1.江苏省徐州市贾汪人民医院感染管理科, 江苏 徐州 221011;2.四川大学华西二院护理部, 四川 成都 610041
吴晓琴 E-mail: email@example.com
1.Department of Healthcare-associated Infection Management, The People's Hospital of Jiawang of Xuzhou, Xuzhou 221011, China;2.Department of Nursing, West China Second University Hospital, Sichuan University, Chengdu 610041, China
目的 探讨基于信息化手段透明监管干预模式在多重耐药菌（MDRO）医院感染防控中的应用效果。 方法 将2019年1—12月某医院46 873例住院患者设为干预前组，2020年1—12月的45 217例住院患者为干预后组。干预组对每日医院感染实时监控系统预警检出MDRO菌株的患者实施透明监管，借助信息化手段透明公开MDRO感染率、检出率，手卫生及环境物体表面清洁消毒ATP检测合格率，MDRO核心防控措施落实率，比较透明监管干预前后的效果。 结果 信息化透明监管干预后，MDRO感染率由0.96%降至0.51%（P < 0.001），MDRO检出率由56.04%降至40.79%（P < 0.001），手卫生依从率由53.31%提高至70.25%（P < 0.001）；环境物体表面清洁、消毒合格率由51.89%提高至91.76%（P < 0.001）；干预后治疗性使用抗菌药物前病原菌送检率呈逐渐升高趋势（P < 0.001），特殊级抗菌药物使用率总体呈下降趋势（P < 0.05）。 结论 借助基于信息化实时监控系统及时预警MDRO感染病例，加强透明监管MDRO核心防控措施落实及使用信息化平台促进特殊级抗菌药物合理使用的过程控制，可以有效降低MDRO医院交叉感染，从而减少MDRO感染的暴发。
Objective To explore the application effect of information-based transparent supervision intervention model in the prevention and control of multidrug-resistant organism (MDRO) healthcare-associated infection(HAI). Methods 46 873 inpatients in a hospital From January to December 2019 were as pre-intervention group and 45 217 inpatients from January to December 2020 were as post-intervention group. Transparent supervision was implemented by intervention group for patients who were isolated MDRO and early warned through daily HAI real-time monitoring system. With the help of information, infection rate and isolation rate of MDRO, qualified rate of ATP detection on hand hygiene and environmental object surface cleaning and disinfection, as well as implementation rate of MDRO core prevention and control measures were transparently opened, effect before and after transparent supervision intervention was compared.
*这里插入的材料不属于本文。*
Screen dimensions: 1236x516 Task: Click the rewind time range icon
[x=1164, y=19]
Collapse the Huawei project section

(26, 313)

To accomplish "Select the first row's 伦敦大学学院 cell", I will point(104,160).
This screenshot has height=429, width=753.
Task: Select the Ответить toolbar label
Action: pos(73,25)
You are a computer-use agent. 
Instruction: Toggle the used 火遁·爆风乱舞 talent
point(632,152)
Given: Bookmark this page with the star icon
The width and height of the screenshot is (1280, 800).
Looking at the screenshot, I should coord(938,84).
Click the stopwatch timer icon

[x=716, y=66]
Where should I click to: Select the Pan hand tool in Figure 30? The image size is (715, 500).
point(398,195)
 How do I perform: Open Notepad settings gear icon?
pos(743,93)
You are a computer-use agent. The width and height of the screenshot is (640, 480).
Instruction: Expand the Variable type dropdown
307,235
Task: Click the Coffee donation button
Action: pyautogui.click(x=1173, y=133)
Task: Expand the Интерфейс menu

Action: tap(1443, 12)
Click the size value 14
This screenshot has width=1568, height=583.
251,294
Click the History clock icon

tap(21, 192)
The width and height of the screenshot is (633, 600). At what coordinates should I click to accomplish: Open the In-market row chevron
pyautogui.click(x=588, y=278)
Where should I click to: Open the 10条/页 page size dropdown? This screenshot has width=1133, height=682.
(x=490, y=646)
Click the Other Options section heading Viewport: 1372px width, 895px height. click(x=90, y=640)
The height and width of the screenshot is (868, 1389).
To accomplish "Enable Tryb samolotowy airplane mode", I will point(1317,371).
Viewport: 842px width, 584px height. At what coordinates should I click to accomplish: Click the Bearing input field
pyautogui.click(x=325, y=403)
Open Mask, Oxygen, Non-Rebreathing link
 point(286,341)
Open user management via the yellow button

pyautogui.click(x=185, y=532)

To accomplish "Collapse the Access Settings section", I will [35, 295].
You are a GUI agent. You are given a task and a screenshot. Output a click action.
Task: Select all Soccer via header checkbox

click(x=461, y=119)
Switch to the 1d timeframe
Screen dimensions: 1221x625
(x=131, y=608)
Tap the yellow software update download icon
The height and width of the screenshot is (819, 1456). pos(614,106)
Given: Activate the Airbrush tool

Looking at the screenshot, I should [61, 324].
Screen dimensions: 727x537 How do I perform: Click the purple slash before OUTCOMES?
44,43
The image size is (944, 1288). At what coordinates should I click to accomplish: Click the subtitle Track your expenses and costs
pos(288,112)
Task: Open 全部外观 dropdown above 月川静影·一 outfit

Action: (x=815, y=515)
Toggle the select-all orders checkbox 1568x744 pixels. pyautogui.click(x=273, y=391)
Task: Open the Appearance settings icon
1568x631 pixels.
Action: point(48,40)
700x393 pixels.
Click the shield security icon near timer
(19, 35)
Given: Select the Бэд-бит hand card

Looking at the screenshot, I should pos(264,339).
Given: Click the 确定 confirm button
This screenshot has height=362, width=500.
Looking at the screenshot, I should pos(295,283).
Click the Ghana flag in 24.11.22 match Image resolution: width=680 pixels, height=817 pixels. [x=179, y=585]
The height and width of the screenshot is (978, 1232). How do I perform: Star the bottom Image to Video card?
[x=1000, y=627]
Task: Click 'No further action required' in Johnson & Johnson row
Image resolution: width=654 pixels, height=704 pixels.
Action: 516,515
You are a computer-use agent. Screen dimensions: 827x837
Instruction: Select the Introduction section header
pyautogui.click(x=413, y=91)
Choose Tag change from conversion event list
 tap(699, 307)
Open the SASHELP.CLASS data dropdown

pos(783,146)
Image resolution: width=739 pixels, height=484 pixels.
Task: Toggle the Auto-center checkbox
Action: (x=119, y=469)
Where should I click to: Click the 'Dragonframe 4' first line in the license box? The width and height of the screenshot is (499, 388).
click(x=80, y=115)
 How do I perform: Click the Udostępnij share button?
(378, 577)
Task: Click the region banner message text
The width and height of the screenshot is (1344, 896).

Results After information-based transparent supervision intervention, infection rate of MDRO decreased from 0.96% to 0.51% (P < 0.001), isolation rate of MDRO decreased from 56.04% to 40.79% (P < 0.001), hand hygiene compliance rate increased from 53.31% to 70.25% (P < 0.001); qualified rate of environmental object surface cleaning and disinfection increased from 51.89% to 91.76% (P < 0.001); after intervention, detection rate of pathogenic organism before the therapeutic use of antimicrobial agents increased gra-dually (P < 0.001), utilization rate of special grade antimicrobial agents generally decreased (P < 0.05). Conclusion With the help of information-based real-time monitoring system, timely early warning MDRO infection cases, strengthening transparent supervision on the implementation of MDRO core prevention and control measures as well as applying information platform to promote the process controlling of rational use of special-grade antimicrobial agents can effectively reduce MDRO cross infection in hospital and reduce the outbreak of MDRO infection.